EXPERIMENTAL SECTION

Materials and Methods.

Reactions were conducted under nitrogen in flame-dried 4 mL sealed vials or in flame-dried round-bottom flasks. Silica gel chromatography was performed on Silicycle Siliaflash P60 silica gel (40–63 μm, 60Å) or on Yamazen reverse-phase prepacked Universal Column C18-silica gel (40–60 μm, 120Å). Automated column chromatography was performed on a Teledyne Isco Combiflash Rf. A Bruker AV400 was used to record NMR spectra (¹H: 400 MHz, ¹³C: 101 MHz, ¹⁹F: 376 MHz). Chemical shifts are reported in ppm and all spectra are referenced to their residual non-deuterated solvent peaks as follows: CDCl₃ (¹H: 7.26 ppm, ¹³C: 77.16 ppm), Methanol-d4 (¹H: 3.31 ppm, 13C: 49.00 ppm), DMSO-d₆ (¹H: 2.50 ppm, ¹³C: 39.52 ppm). ¹³C NMR resonances are proton decoupled and an APT pulse sequence was used to determine type of carbon as follows: quaternary and methylene (C or CH₂) carbons appear ‘up’ and methine and methyl (CH or CH₃) carbons appear ‘down’. Low resolution mass spectra were taken on a Water SQD2 detector which was attached to a Waters Acquity H-Class UPLC. High resolution mass spectra were obtained using a Waters GCT Premier.

Caution! Like all compounds containing nitrogen-rich functional groups, tetrazine products should be handled on a small scale until energetic properties are evaluated.

General Procedure for Silver-mediated Liebeskind-Srogl Cross-Coupling with b-Tz.

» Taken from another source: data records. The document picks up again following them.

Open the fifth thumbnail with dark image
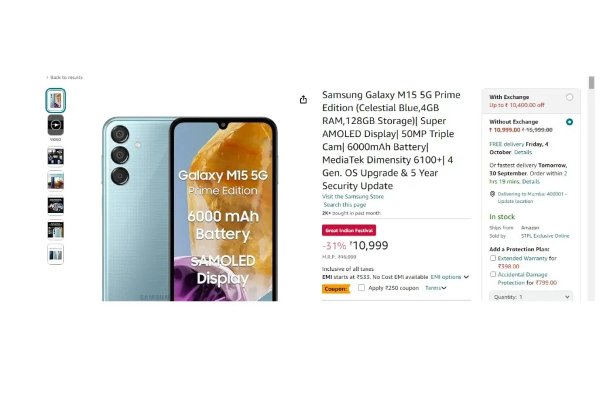Viewport: 603px width, 402px height. (x=56, y=205)
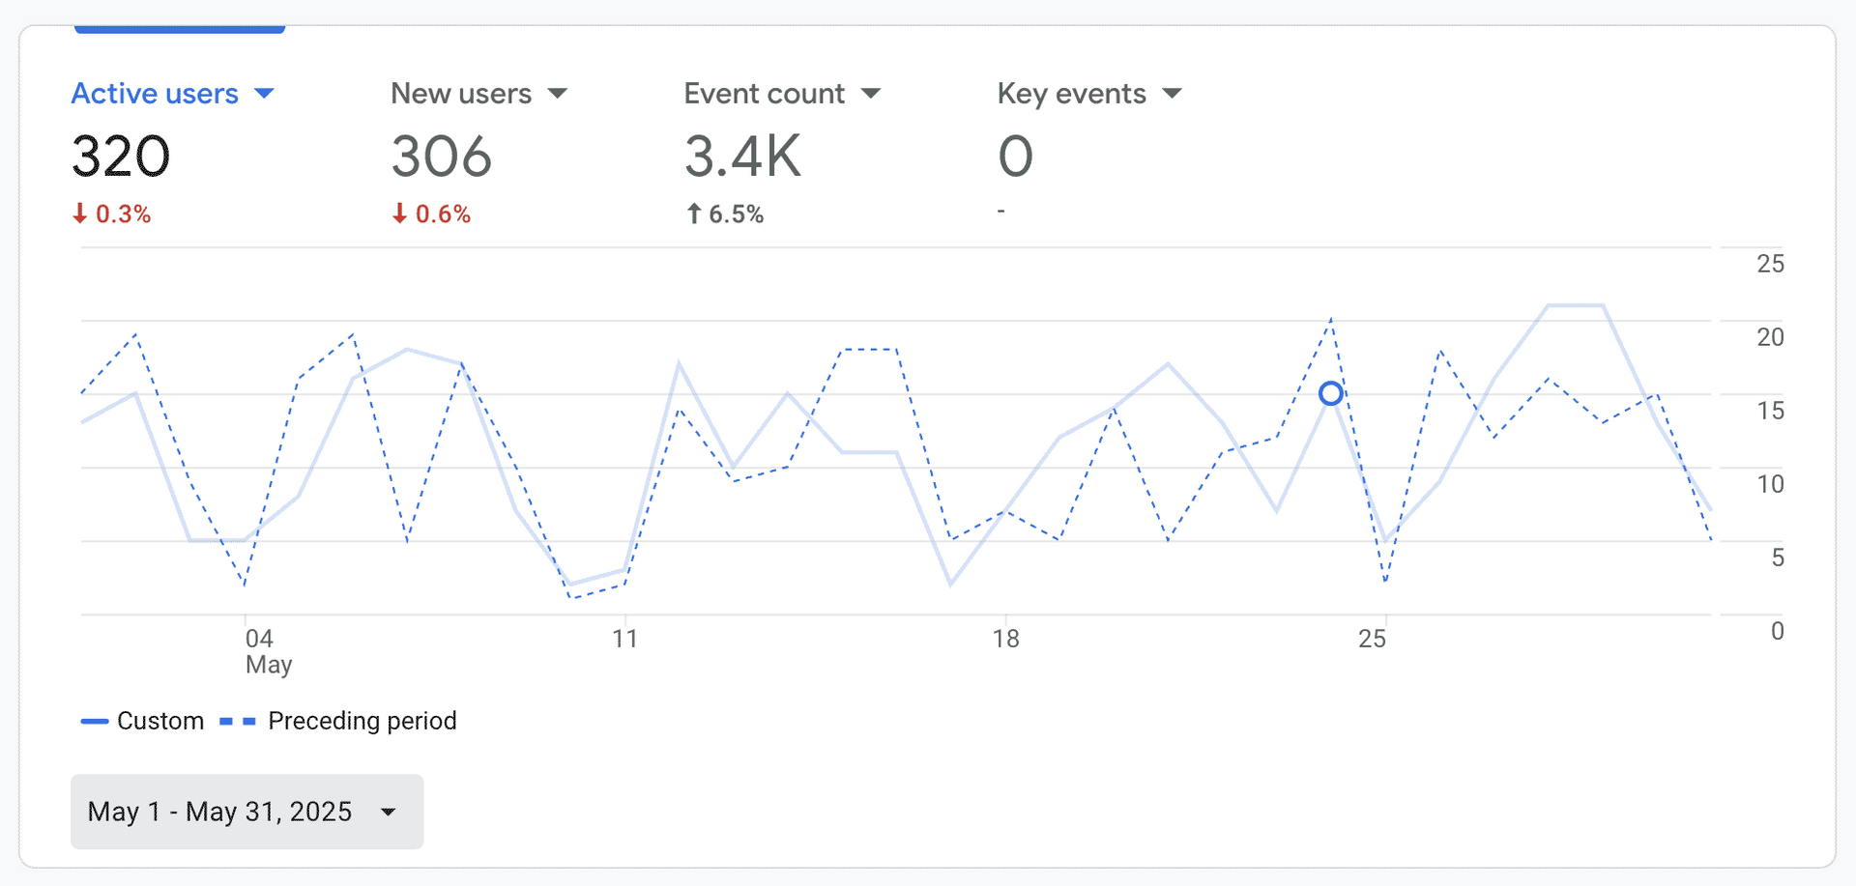Switch to the New users metric tab
This screenshot has height=886, width=1856.
coord(461,94)
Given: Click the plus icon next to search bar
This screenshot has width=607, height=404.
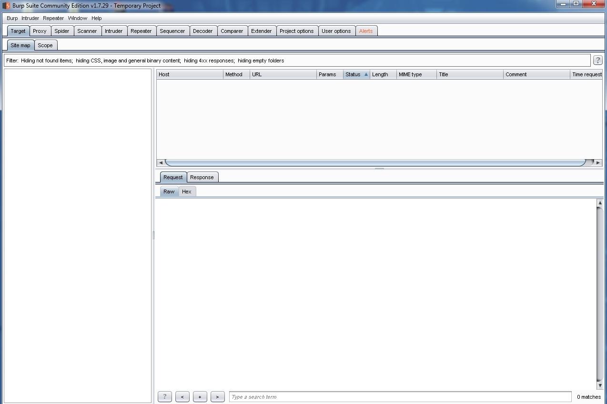Looking at the screenshot, I should (200, 396).
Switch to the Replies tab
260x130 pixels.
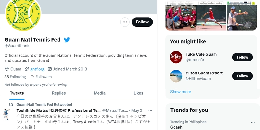click(x=59, y=93)
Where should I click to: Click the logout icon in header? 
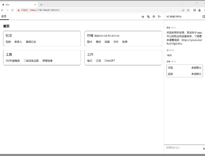(x=159, y=16)
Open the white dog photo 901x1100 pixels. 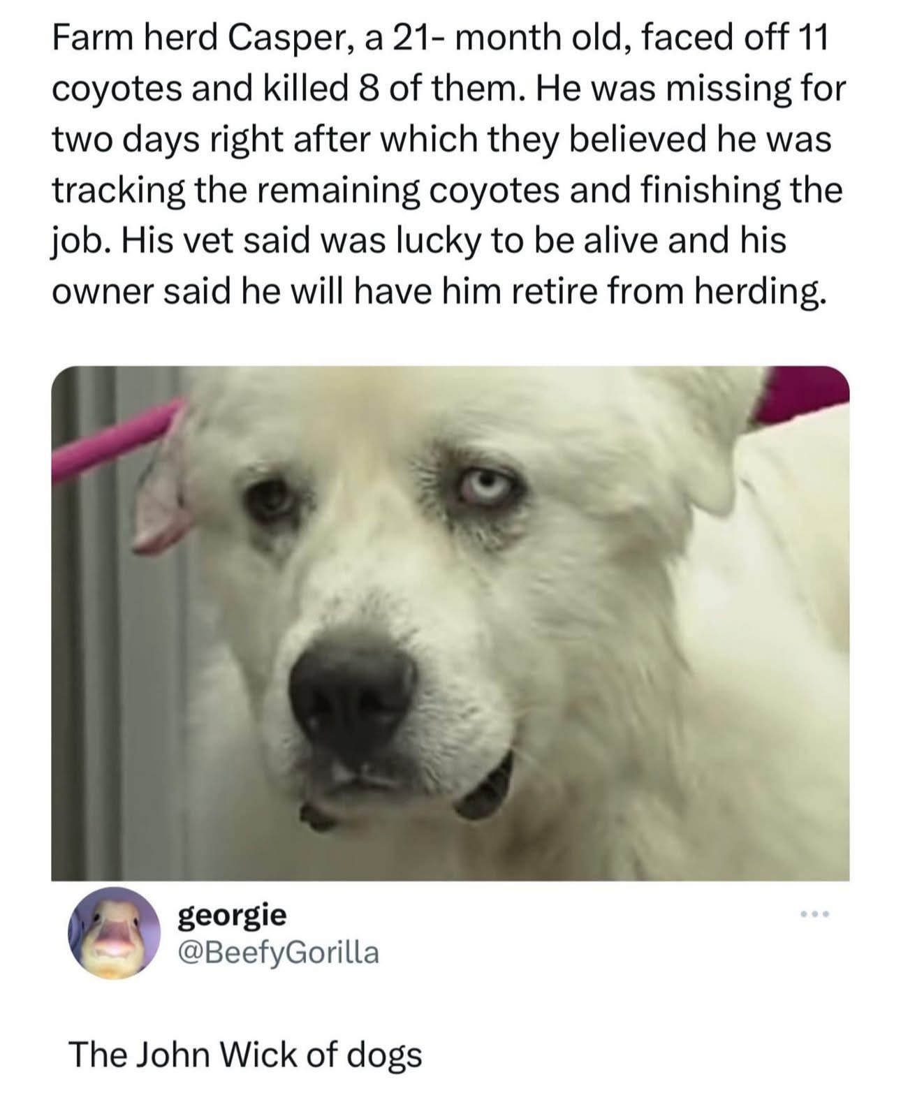pos(451,623)
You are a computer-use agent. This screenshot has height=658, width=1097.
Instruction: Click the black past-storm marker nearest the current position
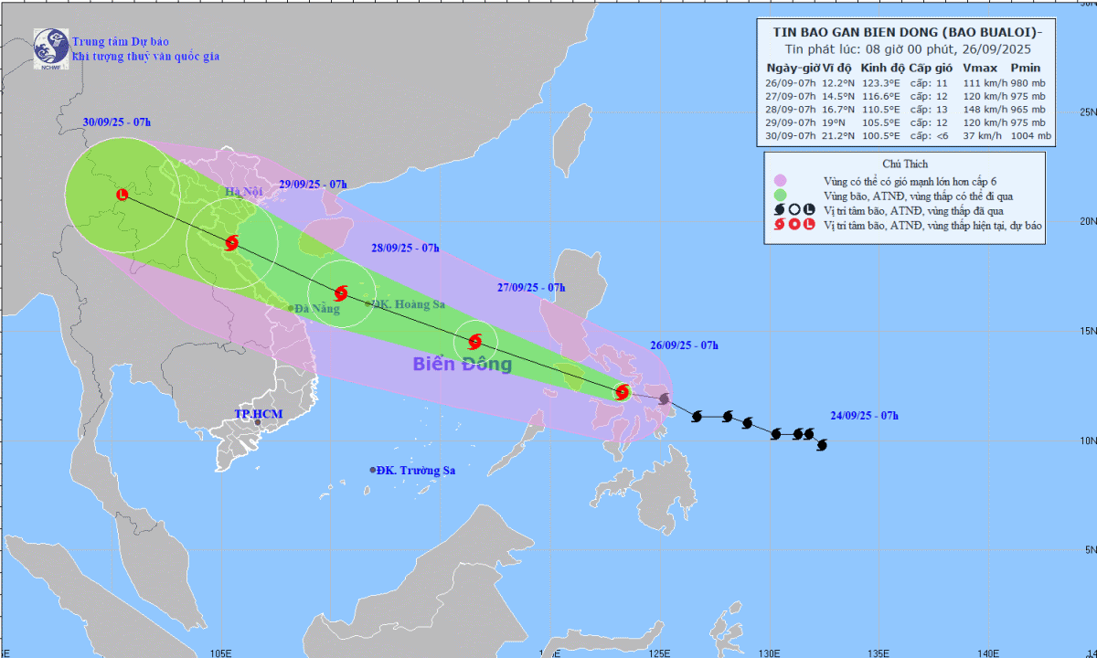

Palladium (II) iodide (13.5 mg, 38 μmol, 0.10 equiv or 20.3 mg, 56 μmol, 0.15 equiv) and 1,1'-bis(diphenylphosphino)ferrocene (DiPPF: 17.2 mg, 41 μmol, 0.11 equiv or 25.1 mg, 60 μmol, 0.16 equiv) were added to a flame dried 4 mL vial equipped with a stir bar. Dimethylformamide (3.75 mL, 0.1 M) was added and the vial was sealed under a blanket of N₂ and stirred for 1 h at 60 °C. In one portion, b-Tz (110 mg, 375 μmol, 1 equiv), arylboronic acid (488–713 μmol, 1.3–1.9 equiv), and silver (I) carbonate (114 mg, 413 μmol, 1.1 equiv or 217 mg, 788 μmol, 2.1equiv) were added and the vial was resealed under a blanket of N2 and stirred for 18–20 h in an oil bath at 60 °C. The vial was removed from the bath, allowed to cool, and solvent was removed by rotary evaporation. The crude solids were chromatographed directly on silica gel.

Supplementary Material

The Supporting Information is available free of charge at Full experimental details, complete characterization data, copies of NMR spectra (PDF)

Data Availability Statement

The data underlying this study are available in the published article and its Supporting Information.